*** Opening of Material to process ***

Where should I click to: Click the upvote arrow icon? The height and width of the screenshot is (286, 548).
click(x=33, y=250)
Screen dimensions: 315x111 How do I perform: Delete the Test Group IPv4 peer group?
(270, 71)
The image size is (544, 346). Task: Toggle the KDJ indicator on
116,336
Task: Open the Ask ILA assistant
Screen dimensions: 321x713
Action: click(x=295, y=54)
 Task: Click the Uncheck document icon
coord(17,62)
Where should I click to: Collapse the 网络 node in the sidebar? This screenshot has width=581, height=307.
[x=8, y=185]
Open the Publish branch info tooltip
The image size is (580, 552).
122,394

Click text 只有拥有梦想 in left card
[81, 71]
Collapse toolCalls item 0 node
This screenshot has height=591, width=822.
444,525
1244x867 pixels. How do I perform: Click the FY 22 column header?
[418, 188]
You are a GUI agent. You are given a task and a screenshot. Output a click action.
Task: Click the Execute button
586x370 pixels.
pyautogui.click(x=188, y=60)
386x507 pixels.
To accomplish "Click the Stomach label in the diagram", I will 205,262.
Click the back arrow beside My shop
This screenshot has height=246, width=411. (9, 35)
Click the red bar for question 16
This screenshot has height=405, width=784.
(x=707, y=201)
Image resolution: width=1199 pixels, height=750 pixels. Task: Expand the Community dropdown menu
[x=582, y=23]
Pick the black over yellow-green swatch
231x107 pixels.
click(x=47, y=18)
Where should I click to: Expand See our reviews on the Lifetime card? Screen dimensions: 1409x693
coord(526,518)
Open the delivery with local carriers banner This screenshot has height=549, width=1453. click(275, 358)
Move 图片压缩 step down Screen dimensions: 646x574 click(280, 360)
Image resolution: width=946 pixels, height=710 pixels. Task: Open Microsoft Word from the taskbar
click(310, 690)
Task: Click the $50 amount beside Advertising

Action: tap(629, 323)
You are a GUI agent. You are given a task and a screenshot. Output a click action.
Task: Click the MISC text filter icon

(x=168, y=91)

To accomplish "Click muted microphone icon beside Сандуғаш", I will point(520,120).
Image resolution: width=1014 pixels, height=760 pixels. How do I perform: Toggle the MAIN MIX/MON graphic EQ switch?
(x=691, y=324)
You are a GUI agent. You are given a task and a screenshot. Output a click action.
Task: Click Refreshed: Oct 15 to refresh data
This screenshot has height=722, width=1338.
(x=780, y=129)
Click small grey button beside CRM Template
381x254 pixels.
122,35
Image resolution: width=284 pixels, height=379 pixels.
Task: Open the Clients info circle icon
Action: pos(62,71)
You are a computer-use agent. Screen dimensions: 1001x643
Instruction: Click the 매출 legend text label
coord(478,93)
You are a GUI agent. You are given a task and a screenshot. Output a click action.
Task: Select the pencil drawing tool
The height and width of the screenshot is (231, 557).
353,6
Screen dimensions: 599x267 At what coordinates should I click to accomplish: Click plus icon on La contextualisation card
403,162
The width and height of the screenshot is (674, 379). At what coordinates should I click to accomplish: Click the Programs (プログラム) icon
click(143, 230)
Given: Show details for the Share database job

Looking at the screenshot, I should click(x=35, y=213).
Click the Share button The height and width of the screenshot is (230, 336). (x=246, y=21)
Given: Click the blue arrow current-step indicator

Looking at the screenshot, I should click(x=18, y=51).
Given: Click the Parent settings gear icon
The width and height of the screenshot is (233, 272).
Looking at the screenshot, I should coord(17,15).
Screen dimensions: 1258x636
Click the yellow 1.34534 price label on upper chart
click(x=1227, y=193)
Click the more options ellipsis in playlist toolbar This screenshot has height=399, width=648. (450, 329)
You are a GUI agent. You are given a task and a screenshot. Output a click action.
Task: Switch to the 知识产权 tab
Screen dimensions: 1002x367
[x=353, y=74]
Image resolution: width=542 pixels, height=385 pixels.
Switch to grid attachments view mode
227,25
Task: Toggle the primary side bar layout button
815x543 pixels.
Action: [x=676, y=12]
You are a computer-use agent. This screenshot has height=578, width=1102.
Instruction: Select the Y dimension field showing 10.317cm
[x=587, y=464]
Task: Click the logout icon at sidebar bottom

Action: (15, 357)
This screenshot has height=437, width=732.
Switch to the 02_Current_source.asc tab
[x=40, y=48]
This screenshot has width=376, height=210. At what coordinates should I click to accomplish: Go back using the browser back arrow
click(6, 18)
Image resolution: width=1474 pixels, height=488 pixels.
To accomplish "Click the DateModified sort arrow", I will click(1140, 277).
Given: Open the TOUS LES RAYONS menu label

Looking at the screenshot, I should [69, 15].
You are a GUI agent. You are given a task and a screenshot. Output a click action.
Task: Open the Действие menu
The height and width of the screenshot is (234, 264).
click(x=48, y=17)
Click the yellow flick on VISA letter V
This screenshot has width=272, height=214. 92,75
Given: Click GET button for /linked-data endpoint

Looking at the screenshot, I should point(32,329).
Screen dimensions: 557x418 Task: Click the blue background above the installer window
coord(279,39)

*** Close of Material to process ***

What you should do:
Filter the records down to the lines containing the word "will", and copy those.

Task result:
To accomplish "Click the Stomach label in the diagram", I will 205,262.
To accomplish "Click muted microphone icon beside Сандуғаш", I will point(520,120).
To accomplish "Click the DateModified sort arrow", I will click(1140, 277).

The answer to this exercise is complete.